Kami diminta menunggu kembali. Aku harus dirawat di ruang isolasi sampai tes swab PCR berikutnya negatif. Aru, si bayi kecil itu, harus swab test juga sampai dua kali. Ahamdulillah negatif. Heru kemudian berniat membawa Aru pulang ke rumah. Rumah sakit mensyaratkan Heru menyediakan hasil swab test ulang dirinya. Oh, Tuhan menguji lagi. Heru yang terus bolak balik selama aku dirawat beberapa hari di RS, akhirnya positif covid. Sedih dan bingung dia, jadi sampai kapan kami bertiga bisa bertemu?
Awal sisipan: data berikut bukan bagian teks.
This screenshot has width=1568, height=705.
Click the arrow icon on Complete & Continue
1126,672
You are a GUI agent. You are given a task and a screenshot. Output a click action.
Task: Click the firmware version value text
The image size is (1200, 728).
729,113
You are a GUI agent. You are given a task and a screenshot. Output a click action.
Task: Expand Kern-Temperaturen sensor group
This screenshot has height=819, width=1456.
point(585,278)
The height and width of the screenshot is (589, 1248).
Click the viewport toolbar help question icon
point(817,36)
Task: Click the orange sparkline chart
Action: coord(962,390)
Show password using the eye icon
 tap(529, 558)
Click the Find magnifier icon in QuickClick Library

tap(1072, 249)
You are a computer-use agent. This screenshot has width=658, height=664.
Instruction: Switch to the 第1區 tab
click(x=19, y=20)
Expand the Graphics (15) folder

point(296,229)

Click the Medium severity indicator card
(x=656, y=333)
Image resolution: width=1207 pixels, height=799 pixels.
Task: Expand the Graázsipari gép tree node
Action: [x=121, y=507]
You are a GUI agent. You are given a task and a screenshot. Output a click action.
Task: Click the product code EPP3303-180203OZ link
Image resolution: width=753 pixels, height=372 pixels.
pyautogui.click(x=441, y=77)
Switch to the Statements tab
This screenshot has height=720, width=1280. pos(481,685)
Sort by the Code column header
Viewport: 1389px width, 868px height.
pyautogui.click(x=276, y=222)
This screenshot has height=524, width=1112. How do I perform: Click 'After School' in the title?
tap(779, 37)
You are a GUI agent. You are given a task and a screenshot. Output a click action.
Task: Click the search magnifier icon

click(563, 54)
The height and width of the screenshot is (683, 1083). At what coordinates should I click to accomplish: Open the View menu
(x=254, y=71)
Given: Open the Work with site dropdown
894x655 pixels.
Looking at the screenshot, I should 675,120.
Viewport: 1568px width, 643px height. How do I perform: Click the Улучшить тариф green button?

Akhirnya Heru memanggil bapak ibuku, mereka ditest swab juga untuk bisa merawat dan membawa Aru pulang. Untunglah keduanya negatif. Jadi, Aru pulang bersama kakek neneknya.
Aku baru kemudian hari menyusul pulang, tapi tetap menjaga jarak dari Aru, tetap belum bisa pegang cium Aru. Aku lanjut isoman dan memompa ASI untuk diberikan ke Aru di kamar sebelah. Sementara Heru, dia isolasi mandiri di hotel dekat rumah.
28 Februari 2021
Akhirnya Heru membawa hasil swab test barunya, negatif! Waktunya pulang ke rumah!
Haru betul lihat Aru akhirnya digendong papanya. Semoga setelah ini Tuhan berikan segala kesehatan dan kemudahan untuk kita semua, juga untuk kamu hai pembaca.